There are two primary ways to tackle debt: from highest to lowest balance or from highest to lowest interest rate. These are better known as the “snowball” and “avalanche” methods. Either one will help you get your debt under control, but both require a plan to start.
The snowball method has gotten the most press as a simple but effective way to eliminate debt one piece at a time.
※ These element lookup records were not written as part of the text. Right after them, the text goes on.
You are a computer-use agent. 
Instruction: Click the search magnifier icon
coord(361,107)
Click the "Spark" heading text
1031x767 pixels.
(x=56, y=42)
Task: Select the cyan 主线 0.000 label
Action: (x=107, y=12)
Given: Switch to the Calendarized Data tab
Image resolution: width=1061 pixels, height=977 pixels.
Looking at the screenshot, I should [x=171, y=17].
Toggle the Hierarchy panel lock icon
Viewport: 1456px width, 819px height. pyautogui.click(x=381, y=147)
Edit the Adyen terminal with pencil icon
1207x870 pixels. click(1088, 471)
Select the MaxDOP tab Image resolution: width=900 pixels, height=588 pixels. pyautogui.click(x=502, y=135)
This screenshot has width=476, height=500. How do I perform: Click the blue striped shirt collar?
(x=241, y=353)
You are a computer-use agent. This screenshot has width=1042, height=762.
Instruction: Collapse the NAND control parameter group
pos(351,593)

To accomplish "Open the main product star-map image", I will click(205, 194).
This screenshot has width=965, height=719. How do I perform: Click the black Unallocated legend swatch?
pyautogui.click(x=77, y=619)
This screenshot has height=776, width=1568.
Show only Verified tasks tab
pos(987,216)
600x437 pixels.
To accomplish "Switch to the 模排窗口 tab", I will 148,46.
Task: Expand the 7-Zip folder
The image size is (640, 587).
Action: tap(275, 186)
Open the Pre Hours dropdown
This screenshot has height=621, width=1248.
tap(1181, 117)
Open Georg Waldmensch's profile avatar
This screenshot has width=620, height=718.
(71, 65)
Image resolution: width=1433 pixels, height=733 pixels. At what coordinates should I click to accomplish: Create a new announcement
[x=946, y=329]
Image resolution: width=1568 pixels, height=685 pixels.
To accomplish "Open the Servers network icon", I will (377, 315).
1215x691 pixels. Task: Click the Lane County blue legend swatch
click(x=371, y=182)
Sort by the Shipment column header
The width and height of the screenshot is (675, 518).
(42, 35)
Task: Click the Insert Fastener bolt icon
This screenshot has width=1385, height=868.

It works like this:
- Start by making the minimum payments on all of your debt each month
- Take any surplus income you have and use it to pay extra principal on your smallest piece of debt
- Once that first small piece of debt is paid off, take a moment to celebrate and then use both your surplus income and the minimum payment you were making on that first piece of debt to pay extra principal on the second smallest piece of debt
- Once the second smallest piece of debt is paid off, take your surplus income and the minimum payments you were making on both your smallest and second smallest pieces of debt and use all three to pay extra principal on your third smallest piece of debt
- Continue this process until you are debt free
The biggest benefit of going with the snowball method is that you get nice early wins to celebrate and encourage further progress. The downside is that you could end up prioritizing paying down low cost debt before higher cost debt. This would extend the time it takes for you to become debt-free and cost you more in interest payments.
The avalanche method solves for that at the expense of some of those early wins. It works the exact same way as the snowball method, but you prioritize interest rates over balances. So you focus on the highest interest rate first until it’s paid down and then the next highest interest rate and so on. You end up paying less in interest this way and all else equal become debt-free a little bit faster.